The rescue mission goes pretty quickly, but it serves the purpose of putting the three together, before an Interpol agent (Frank Grillo) hatches the questionable idea of enlisting them to help thwart a plot against the European Union orchestrated by a Greek tycoon named Aristotle (Antonio Banderas), who might as well be named Blofeld and petting a white cat.
Kincaid and Bryce again bicker constantly, as the former tries to mollify the easily riled Sonia, and the latter frets about having lost his private-protection license, while deadpanning one-liners in fast and furious fashion.
The talent involved almost can't help but produce some amusing moments, and Hayek throws her all into an expanded presence that allows her to curse and kill every bit as much as the guys, while taking lethal offense if anyone dares mention her age.
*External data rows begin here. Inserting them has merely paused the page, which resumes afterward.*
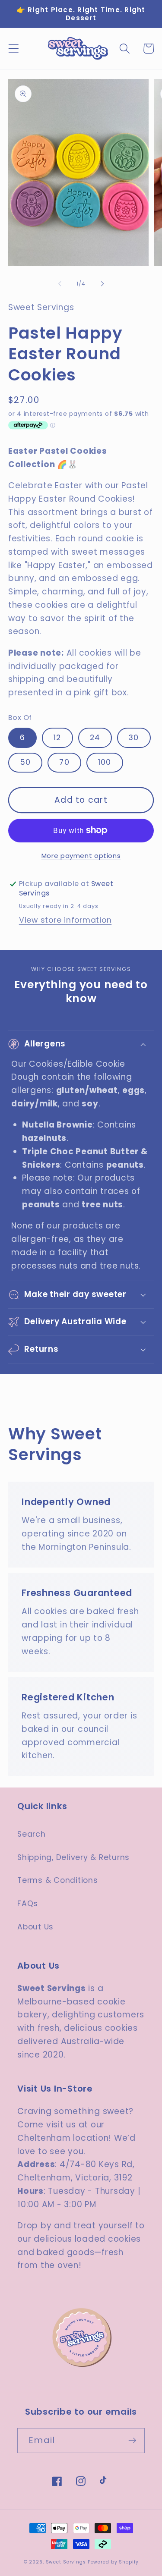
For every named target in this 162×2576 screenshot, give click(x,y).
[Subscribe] (132, 2440)
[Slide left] (59, 283)
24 (95, 737)
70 (64, 762)
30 (134, 737)
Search (31, 1834)
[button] (13, 48)
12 (57, 737)
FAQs (27, 1903)
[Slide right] (102, 283)
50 (25, 762)
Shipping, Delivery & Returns (73, 1857)
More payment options (81, 855)
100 (104, 762)
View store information (65, 920)
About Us (35, 1927)
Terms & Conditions (57, 1880)
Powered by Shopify (113, 2562)
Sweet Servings (66, 2562)
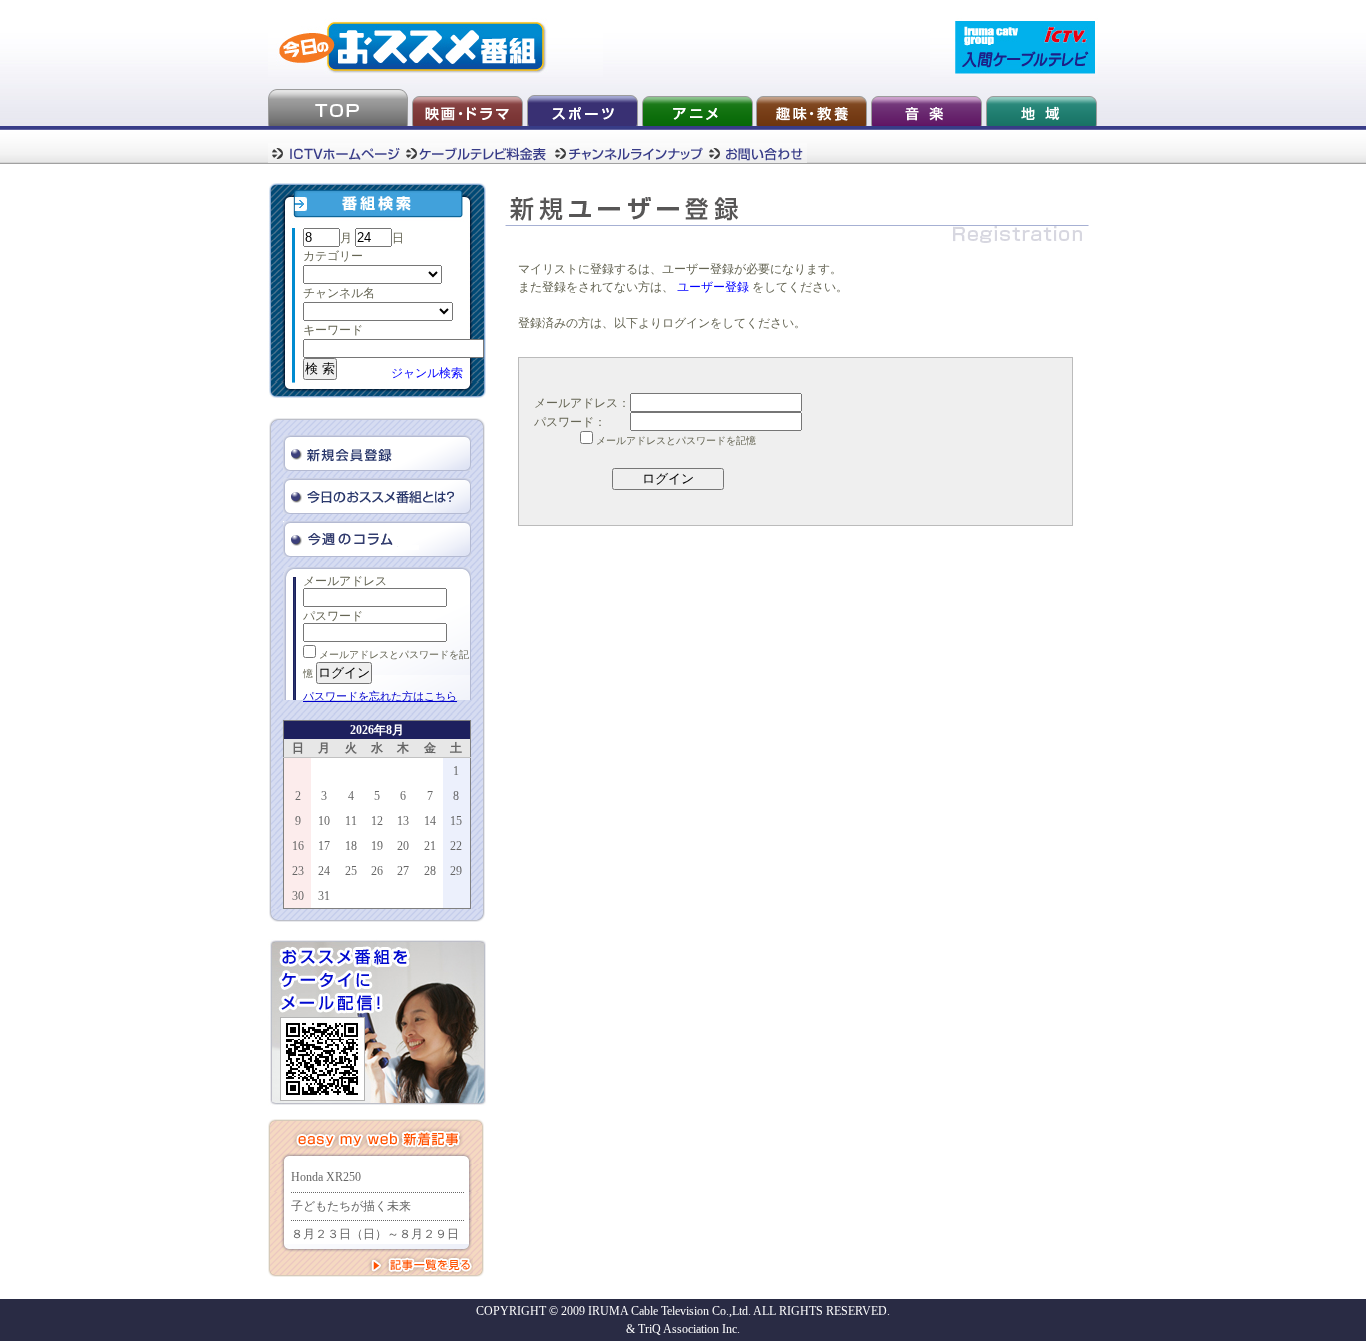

Whatever success the original enjoyed has added to the producers' toolbox, including cameos by Morgan Freeman and (inexplicably in terms of its brevity) Richard E. Grant.
Again directed by Patrick Hughes, the movie mostly seems determined to race from one shootout or chase to the next -- presenting a less-ostentatious version of what moviegoers will be offered in "F9" in a few weeks, only with a bit more bloodshed and several dozen more expletives.
Charitably, "The Hitman's Wife's Bodyguard" represents the kind of unpretentious diversion that audiences can use as they venture out, in a summer where calling something "silly" sounds less pejorative. For all that, it really should be more fun than it is.
The original was a modest box-office hit, meaning its post-theatrical legs facilitated this return engagement. If you stumbled across the first one in the comfort of home and for whatever reason enjoyed it, rest assured nothing would lose much by waiting for the sequel to join it there.
"The Hitman's Wife's Bodyguard" will preview in US theaters on June 11 and 12 before opening wide on June 16. It's rated R.